É usual o emprego dos termos de interpretação e hermenêutica como sinônimos, o que é um erro grave, pois estes se distinguem. Hermenêutica vem do grego hermeneuein, e é, na realidade, a teoria científica da interpretação, ou seja, o estudo e a sistematização desta. “O problema hermenêutico encontra-se, assim, situado ao lado da psicologia: compreender é, para um ser finito, transportar-se para outra vida” (Paul Ricoeur, 1978, p.194).


3. Relação da Hermenêutica com o Direito


Direito é o ramo das ciências sociais aplicadas que tem como objeto de estudo o conjunto de todas as normas coercitivas que regulamentam as relações sociais, ou seja, são normas que disciplinam as relações entre os indivíduos, desses para com o Estado e do Estado para com seus cidadãos, por meio de normas que permitam solucionar os conflitos.


O senso ético e o espírito de justiça são fundamentais aos interessados em alguma carreira que deriva do curdo de Direito, que além de estudo e dedicação, precisam ter sensibilidade e talento para trabalhar com a legislação e, principalmente, com as pessoas. Boa memória, autoconfiança, capacidade de análise, de síntese, equilíbrio emocional, organização e responsabilidade também devem ser qualidades do profissional de Direito.


E a hermenêutica nada mais é que a compreensão do conteúdo de uma lei que entra em vigor. Se não houvessem regras específicas para tal interpretação, e é disso que trata a hermenêutica jurídica, cada qual poderia, quer juízes, quer advogados, entender a lei da maneira que melhor lhe conviesse. Logo, a Hermenêutica traz para o mundo jurídico uma maior segurança no que diz respeito à aplicação da lei, e, ao mesmo tempo, assegura ao legislador uma antevisão de como será aplicado o texto legal, antes mesmo que entre em vigor.
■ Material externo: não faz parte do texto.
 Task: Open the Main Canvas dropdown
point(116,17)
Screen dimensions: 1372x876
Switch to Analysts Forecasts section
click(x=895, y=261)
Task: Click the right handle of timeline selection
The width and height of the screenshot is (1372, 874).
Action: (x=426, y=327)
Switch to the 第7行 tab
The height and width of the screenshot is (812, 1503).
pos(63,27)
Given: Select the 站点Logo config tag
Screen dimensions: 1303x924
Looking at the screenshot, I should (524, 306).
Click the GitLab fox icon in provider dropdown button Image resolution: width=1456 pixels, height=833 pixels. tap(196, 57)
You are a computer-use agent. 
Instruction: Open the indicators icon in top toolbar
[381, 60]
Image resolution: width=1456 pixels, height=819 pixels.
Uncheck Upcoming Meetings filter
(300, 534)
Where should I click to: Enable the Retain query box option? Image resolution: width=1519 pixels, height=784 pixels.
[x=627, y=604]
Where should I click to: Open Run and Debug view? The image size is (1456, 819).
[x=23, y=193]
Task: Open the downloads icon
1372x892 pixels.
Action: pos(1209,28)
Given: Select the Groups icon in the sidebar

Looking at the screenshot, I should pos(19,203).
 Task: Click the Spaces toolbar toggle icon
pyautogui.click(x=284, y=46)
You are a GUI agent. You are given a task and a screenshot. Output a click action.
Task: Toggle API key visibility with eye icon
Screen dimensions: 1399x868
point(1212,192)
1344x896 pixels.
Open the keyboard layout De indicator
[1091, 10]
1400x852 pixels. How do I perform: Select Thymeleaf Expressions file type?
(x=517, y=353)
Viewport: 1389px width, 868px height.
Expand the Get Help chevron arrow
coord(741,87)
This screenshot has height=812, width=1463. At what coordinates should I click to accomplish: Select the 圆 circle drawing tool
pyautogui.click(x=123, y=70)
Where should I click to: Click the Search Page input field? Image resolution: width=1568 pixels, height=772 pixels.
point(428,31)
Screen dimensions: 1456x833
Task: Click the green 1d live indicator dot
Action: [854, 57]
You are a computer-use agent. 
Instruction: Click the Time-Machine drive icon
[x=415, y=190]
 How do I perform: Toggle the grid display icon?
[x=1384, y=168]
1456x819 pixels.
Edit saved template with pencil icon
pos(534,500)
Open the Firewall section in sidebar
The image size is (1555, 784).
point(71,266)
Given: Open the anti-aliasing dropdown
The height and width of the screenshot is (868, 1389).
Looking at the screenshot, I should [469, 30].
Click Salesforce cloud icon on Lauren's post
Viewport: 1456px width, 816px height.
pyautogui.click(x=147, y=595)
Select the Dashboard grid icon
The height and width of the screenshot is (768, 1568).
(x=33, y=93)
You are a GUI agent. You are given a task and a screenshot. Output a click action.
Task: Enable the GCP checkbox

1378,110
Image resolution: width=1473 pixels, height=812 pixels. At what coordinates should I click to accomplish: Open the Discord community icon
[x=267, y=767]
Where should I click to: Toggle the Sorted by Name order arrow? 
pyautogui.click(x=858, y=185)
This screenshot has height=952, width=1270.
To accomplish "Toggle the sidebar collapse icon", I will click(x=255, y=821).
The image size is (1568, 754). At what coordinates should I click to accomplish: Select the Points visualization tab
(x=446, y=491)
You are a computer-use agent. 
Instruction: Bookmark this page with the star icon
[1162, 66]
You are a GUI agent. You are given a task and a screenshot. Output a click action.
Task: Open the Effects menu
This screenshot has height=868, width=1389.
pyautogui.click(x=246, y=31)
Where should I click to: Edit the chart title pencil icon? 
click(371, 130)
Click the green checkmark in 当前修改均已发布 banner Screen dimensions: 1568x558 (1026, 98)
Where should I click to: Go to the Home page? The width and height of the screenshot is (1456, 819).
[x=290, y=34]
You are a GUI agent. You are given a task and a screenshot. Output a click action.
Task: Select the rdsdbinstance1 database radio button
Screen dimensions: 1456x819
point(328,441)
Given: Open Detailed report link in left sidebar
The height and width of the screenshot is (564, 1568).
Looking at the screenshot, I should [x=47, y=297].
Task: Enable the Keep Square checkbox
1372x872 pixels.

A hermenêutica vem então a influenciar diretamente na formação do profissional de direito, pois se este é incapaz de interpretar de modo estudado e sistematizado as leis, acabará por prejudicar-se também em sua argumentação, vindo a produzir discursos vazios e incapazes de persuasão. Um bom hermeneuta então será bem sucedido diante até de abusos que leis mal redigidas acabam por propiciar.


Ligada então à Teoria da Argumentação, a hermenêutica vem a ser uma ferramenta indispensável para a transmissão de idéias e comunicação de algo. Para alcançar-se a eficiência é necessário este trabalho preliminar de descobrir e fixar o sentido verdadeiro da lei de acordo com o seu contexto. Carlos Maximiliano defende a idéia de que não basta conhecer as regras aplicáveis para determinar o sentido e o alcance dos textos. Parece necessário reuni-las e, num todo harmônico, oferecê-las ao estudo em um encadeamento lógico (1978, p.5).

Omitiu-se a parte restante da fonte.